You are viewing a plain text version of this content. The canonical link for it is here.
Posted to user@tika.apache.org by Markus Schuch <ma...@web.de> on 2013/03/18 10:23:51 UTC
A question about HTML metadata extraction
Hi,
i use Tika 1.2 to get content from HTML documents.
Besides the content i am also interested in the metadata, which is descibed in Dublincore.
I would assume that tika maps Dublincore metadata as basic tika meta data as described in class TikaCoreProperties.

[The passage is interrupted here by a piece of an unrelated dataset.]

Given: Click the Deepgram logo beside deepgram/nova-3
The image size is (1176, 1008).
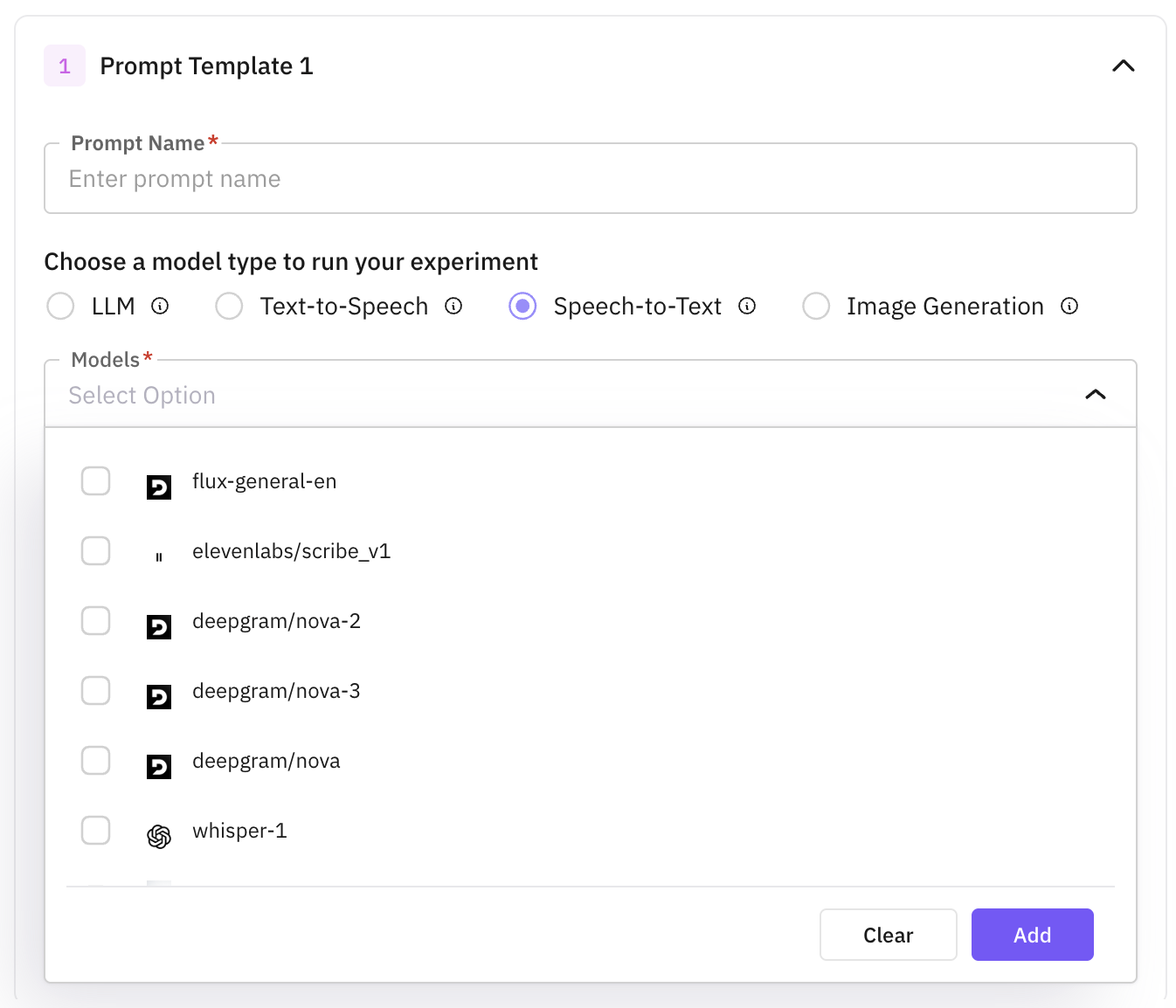Looking at the screenshot, I should click(159, 696).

But after parsing this document:
<html>
<head>
<title>Page Title (from title tag)</title>
<link rel="schema.DC" href="http://purl.org/dc/terms/"></link>
<meta name="DC.creator" content="John Doe" />
<meta name="DC.title" content="Page Title (from DC.title)" />
</head>
<body>
<p>content</p>
</body>
</html>
the Dublincore metadata seems not to be mapped correctly.
When i try to get the metadata by calling
metadata.get(TikaCoreProperties.CREATOR);
null is returned.
When using
metadata.get(TikaCoreProperties.TITLE);
the String "Page title (from title tag)" is returned.
When iterating over all metadata entries, i see that all DC meta tags are in there and i simply could use
metadata.get("DC.creator");
to retrieve the creator, but it feels not right...
Is my assumption wrong, that tika maps certain Dublincore tags from an HTML document as basic metadata?
Or is this a missing feature in the HtmlParser?
Many thanks in advance,
Markus